1. On prend \(15\) tomates dans le stock au hasard et de manière indépendante. On considère que le stock est suffisamment important pour qu’on puisse assimiler ce prélèvement à un tirage aléatoire avec remise.
On note \(X\) la variable aléatoire égale au nombre de tomates non commercialisables dans cet échantillon de \(15\) tomates.
- On admet que la variable aléatoire \(X\) suit une loi binomiale. En préciser les paramètres.
- Déterminer la probabilité qu’exactement deux tomates soient non commercialisables. On donnera la valeur arrondie au millième.
- Déterminer la probabilité qu’au plus deux tomates soient non commercialisables. On donnera la valeur arrondie au millième.
2. On constitue désormais un échantillon de \(n\) tomates, toujours dans les mêmes conditions, où \(n\) désigne un entier naturel non nul.
On note \(X_n\) la variable aléatoire égale au nombre de tomates non commercialisables et \(F_n\) la variable aléatoire égale à la fréquence de tomates non commercialisables dans cet échantillon de \(n\) tomates.

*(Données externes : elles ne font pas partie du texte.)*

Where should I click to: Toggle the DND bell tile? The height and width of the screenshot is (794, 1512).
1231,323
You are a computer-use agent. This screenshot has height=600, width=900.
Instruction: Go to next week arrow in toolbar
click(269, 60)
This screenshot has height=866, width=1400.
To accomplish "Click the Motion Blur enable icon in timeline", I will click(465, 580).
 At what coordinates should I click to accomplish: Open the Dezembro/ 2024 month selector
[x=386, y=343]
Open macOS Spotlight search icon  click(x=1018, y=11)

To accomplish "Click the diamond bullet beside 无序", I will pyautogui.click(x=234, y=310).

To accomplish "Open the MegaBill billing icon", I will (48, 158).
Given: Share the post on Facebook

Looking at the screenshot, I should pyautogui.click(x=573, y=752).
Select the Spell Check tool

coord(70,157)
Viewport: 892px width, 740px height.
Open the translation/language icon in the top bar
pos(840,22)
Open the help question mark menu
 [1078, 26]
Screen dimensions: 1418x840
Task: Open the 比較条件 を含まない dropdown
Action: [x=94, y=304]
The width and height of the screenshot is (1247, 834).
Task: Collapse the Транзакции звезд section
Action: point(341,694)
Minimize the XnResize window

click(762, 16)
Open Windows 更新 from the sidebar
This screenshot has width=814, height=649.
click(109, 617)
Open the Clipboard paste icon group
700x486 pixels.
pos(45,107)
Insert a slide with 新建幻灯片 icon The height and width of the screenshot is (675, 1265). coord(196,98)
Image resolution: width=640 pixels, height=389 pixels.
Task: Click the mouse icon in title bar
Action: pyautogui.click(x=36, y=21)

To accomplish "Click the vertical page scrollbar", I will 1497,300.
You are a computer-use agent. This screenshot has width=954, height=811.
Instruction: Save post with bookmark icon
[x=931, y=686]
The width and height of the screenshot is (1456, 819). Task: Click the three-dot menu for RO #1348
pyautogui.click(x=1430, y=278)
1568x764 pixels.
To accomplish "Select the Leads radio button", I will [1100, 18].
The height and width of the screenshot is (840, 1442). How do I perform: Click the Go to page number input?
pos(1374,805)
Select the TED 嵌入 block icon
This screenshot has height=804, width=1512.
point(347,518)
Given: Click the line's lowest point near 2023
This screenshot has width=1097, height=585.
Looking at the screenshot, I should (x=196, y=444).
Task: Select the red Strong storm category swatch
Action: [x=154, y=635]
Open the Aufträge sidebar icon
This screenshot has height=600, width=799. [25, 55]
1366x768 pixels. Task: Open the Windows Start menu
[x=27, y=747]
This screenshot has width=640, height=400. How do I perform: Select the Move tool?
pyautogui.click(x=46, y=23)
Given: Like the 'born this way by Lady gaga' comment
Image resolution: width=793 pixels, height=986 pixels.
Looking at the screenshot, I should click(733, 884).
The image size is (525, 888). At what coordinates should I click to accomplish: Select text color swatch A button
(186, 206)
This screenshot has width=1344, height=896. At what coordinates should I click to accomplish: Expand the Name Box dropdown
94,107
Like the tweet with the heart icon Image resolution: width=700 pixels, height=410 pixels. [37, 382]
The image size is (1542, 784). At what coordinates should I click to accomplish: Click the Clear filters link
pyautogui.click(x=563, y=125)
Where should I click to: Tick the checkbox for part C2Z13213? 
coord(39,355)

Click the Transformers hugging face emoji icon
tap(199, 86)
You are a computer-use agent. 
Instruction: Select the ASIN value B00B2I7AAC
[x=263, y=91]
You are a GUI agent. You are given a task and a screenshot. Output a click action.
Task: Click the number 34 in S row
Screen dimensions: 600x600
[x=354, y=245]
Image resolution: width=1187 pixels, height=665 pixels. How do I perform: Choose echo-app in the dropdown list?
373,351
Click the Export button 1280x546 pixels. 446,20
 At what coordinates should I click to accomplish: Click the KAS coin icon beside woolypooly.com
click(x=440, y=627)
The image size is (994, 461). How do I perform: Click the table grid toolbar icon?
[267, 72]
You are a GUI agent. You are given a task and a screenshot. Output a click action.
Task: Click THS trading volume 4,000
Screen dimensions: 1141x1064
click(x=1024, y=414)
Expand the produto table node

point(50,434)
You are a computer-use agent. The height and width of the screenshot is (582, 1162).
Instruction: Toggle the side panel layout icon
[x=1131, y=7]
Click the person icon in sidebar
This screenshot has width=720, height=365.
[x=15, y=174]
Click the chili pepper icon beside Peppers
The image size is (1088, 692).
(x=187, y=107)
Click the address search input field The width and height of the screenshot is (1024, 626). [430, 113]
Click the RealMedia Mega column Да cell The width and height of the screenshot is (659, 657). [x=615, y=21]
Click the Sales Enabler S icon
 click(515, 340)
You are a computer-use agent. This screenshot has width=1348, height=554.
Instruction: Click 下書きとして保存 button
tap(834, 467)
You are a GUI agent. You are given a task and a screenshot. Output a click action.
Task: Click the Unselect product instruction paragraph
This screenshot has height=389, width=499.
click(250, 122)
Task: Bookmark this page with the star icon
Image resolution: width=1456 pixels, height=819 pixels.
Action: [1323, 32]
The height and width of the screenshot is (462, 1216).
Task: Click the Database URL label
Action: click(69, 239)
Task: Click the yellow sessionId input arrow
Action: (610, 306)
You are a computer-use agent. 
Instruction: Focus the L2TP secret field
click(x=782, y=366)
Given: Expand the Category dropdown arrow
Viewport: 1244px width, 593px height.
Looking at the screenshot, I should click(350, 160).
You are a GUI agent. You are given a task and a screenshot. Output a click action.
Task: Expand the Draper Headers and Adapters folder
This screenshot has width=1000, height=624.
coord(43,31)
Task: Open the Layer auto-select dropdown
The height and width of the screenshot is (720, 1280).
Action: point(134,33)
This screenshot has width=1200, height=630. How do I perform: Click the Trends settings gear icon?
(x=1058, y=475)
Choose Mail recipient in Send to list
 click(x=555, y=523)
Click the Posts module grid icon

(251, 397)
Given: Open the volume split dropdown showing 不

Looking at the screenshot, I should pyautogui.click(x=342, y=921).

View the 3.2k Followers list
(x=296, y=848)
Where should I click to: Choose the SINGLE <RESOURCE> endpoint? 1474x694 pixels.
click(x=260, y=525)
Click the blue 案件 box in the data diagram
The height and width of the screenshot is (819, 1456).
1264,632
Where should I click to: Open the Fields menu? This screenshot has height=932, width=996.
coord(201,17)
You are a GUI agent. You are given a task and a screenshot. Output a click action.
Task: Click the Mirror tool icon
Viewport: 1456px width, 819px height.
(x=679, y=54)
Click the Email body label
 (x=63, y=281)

On a donc \(F_n = \dfrac{X_n}{n}\).
On admet que la variable aléatoire \(X_n\) suit la loi binomiale de paramètres \(n\) et \(0{,}09\).
- Calculer l’espérance \(E(F_n)\) et exprimer la variance \(V(F_n)\) en fonction de \(n\).
- Démontrer que \(P\!\left(0{,}04 < F_n < 0{,}14\right) \geqslant 1 - \dfrac{32{,}76}{n}\).
- Le responsable des achats prélève dans le stock un échantillon de \(500\) tomates. Il s’aperçoit que \(55\) tomates ne sont pas commercialisables. Est-ce conforme à ce qu’il pouvait attendre ? Justifier la réponse.
Méthodes de cours
Le succès est : « la tomate est non commercialisable » avec probabilité \(p = 0{,}09\).
\(X \sim \mathcal{B}(n\,;\,p)\) avec \(n = 15\) et \(p = 0{,}09\).
Formule : \(P(X = k) = \dbinom{15}{k}(0{,}09)^k (0{,}91)^{15-k}\)
Pour \(P(X \leqslant 2) = P(X=0) + P(X=1) + P(X=2)\) : utiliser la calculatrice (binomcdf).
Propriétés de l’espérance et de la variance :
\(E(F_n) = E\!\left(\frac{X_n}{n}\right) = \frac{E(X_n)}{n}\)
\(V(F_n) = V\!\left(\frac{X_n}{n}\right) = \frac{V(X_n)}{n^2}\)
Pour \(X_n \sim \mathcal{B}(n\,;\,0{,}09)\) : \(E(X_n) = np\) et \(V(X_n) = np(1-p)\).
Pour toute variable \(F_n\) d’espérance \(\mu\) et de variance \(V\) :
\[P(|F_n - \mu| < \delta) \geqslant 1 - \frac{V(F_n)}{\delta^2}\]
Méthode :
- Identifier \(\mu = E(F_n) = 0{,}09\).
- L’intervalle \(]0{,}04\,;\,0{,}14[\) est centré en \(0{,}09\) avec demi-largeur \(\delta = 0{,}05\).
- Substituer \(V(F_n) = 0{,}0819/n\) et \(\delta^2 = 0{,}0025\).
Calculer la fréquence observée : \(f_{500} = 55/500 = 0{,}11\).
Vérifier si \(0{,}11 \in ]0{,}04\,;\,0{,}14[\).
Appliquer l’inégalité avec \(n = 500\) pour donner une borne inférieure de la probabilité que la fréquence soit dans cet intervalle.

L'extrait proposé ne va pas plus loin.